When using the Java SDK to access Tablestore, you may receive an Unexpected error: java.net.SocketTimeoutException. The following is a sample error message:

content: 11:56:48.072 WARN  com.alicloud.openservices.tablestore.core.utils.LogUtil - TraceId:4bc30ca1-f112-2d52-d8b1-61a95072eda5	Failed	RetriedCount:1	com.alicloud.openservices.tablestore.ClientException: Unexpected error: java.net.SocketTimeoutException

Possible causes

This error occurs when the request-to-response time exceeds the socketTimeoutInMillisecond value. The default value for this parameter is 30,000 milliseconds.

Note

Under normal conditions, avoid setting the socketTimeoutInMillisecond value too low. You can configure this value in ClientConfiguration.

Possible causes include the following:

  • The client experiences a Full GC event.

  • Network issues, such as network failures or jitter.

  • High server-side latency that exceeds the socketTimeoutInMillisecond value.

Solution

  1. Check for client-side Full GC problems.

    Use tools such as jmap and jcmd to inspect JVM memory usage and check for out-of-memory (OOM) errors.

    If an OOM error occurs, the HttpClient's background I/O thread may exit unexpectedly. To resolve this:

    • If memory usage is abnormal or a memory leak exists, optimize the code.

    • If memory usage is reasonable but machine resources are insufficient, increase the available memory.

    • If the machine is idle and memory usage is low, increase the JVM heap memory to reduce the likelihood of Full GC events.

    Additionally, a SocketTimeoutException can also occur under high machine load, high network error rates, or high CPU utilization. In these cases, the request might time out before it is sent.

  2. Check the network connectivity between the client and the server.

    If all requests fail with a SocketTimeoutException, a network failure is the likely cause. Use the ping or curl command to test for network issues.

    The following examples show how to run the test. Replace myinstance with the name of your Tablestore instance.

    ping myinstance.cn-hangzhou.ots.aliyuncs.com
    curl myinstance.cn-hangzhou.ots.aliyuncs.com
    • If you find a network failure, you might be using an internal endpoint in a non-ECS environment. Ensure you use the correct endpoint. For more information about endpoints, see Endpoints.

      If your client accesses Tablestore from an ECS instance, connect through a VPC or the classic network.

    • If there is network connectivity but timeouts persist, network jitter might be causing high latency. Check for high traffic, insufficient bandwidth, or a high packet retransmission rate. If you detect significant network jitter, contact network support.

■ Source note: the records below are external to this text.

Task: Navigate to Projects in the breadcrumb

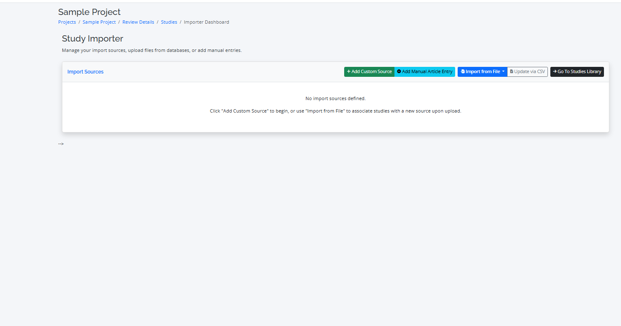Action: coord(67,22)
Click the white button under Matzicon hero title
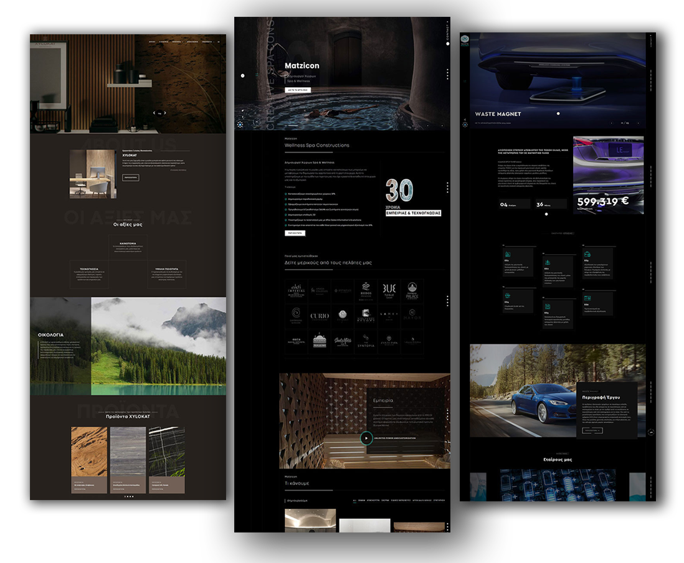The height and width of the screenshot is (563, 684). pyautogui.click(x=298, y=90)
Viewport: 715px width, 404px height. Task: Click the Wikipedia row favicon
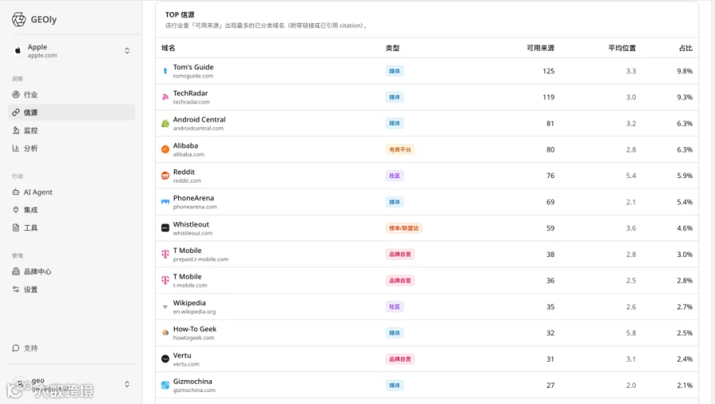pos(165,307)
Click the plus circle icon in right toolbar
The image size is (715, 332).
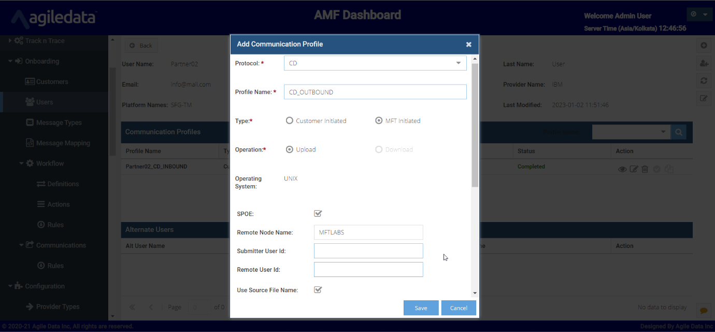(704, 45)
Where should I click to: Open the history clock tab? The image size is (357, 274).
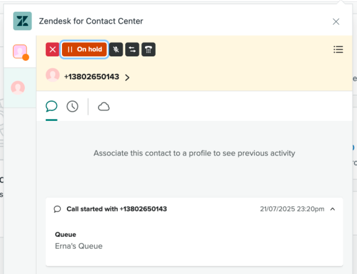tap(73, 107)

  3. To check the server-side latency on the Tablestore console, follow these steps:

    1. Log on to the Tablestore console.

    2. In the top navigation bar, select a resource group and a region.

    3. On the Overview page, click the name of your instance in the instance list.

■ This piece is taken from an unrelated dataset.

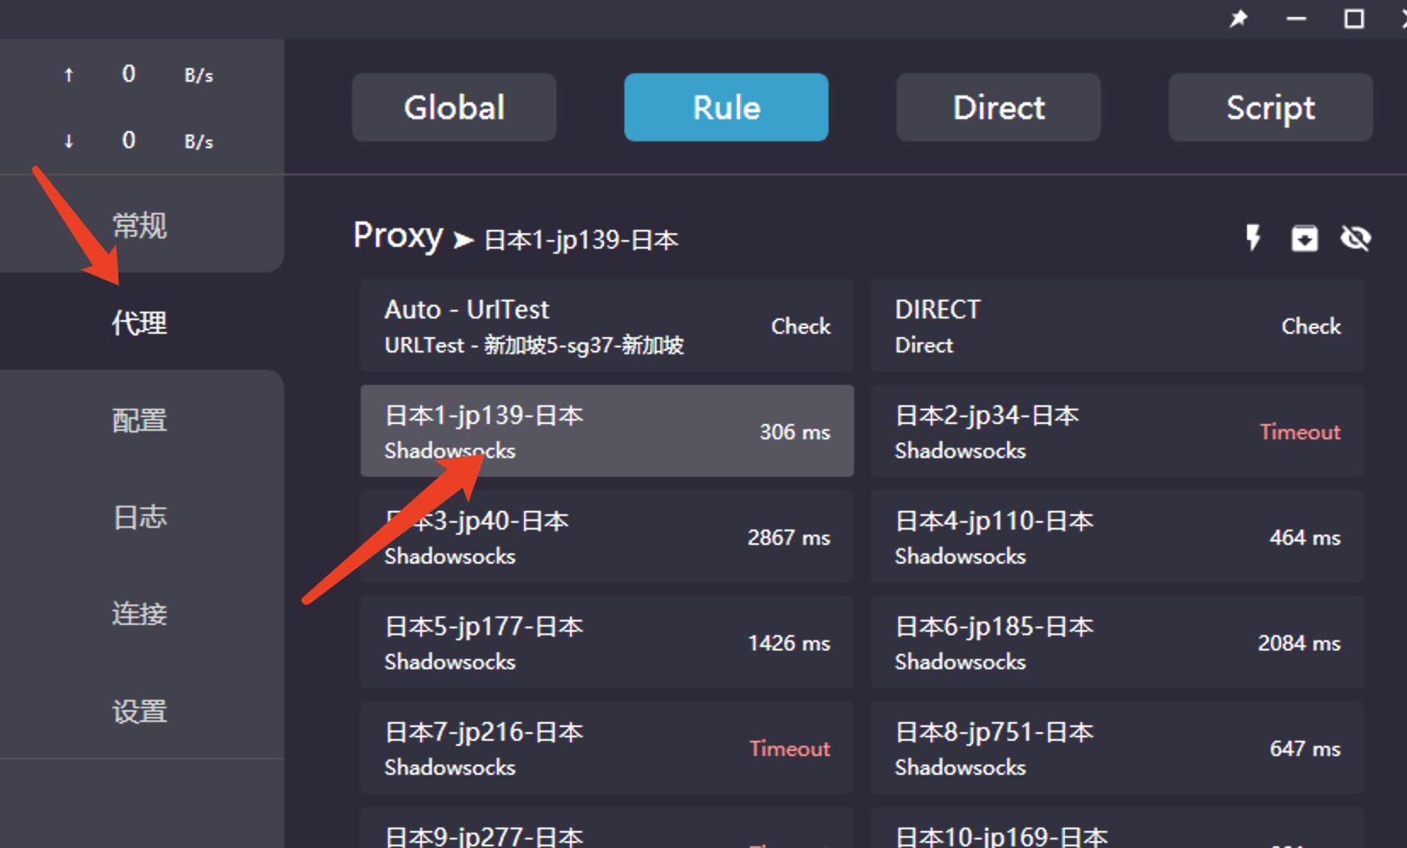This screenshot has height=848, width=1407.
Task: Expand the Proxy group header
Action: 398,237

    4. On the Instance Details tab, click the data table name in the Tables area.

    5. On the Manage Table page, click the Monitoring Indicators tab. Then, select a table or index, specify a time range, and set Metric Group to Average Latency to view the average latency for different operation types.

      If server-side latency exceeds the socketTimeoutInMillisecond value, submit a ticket to Tablestore technical support.

      fig_20220217_mointor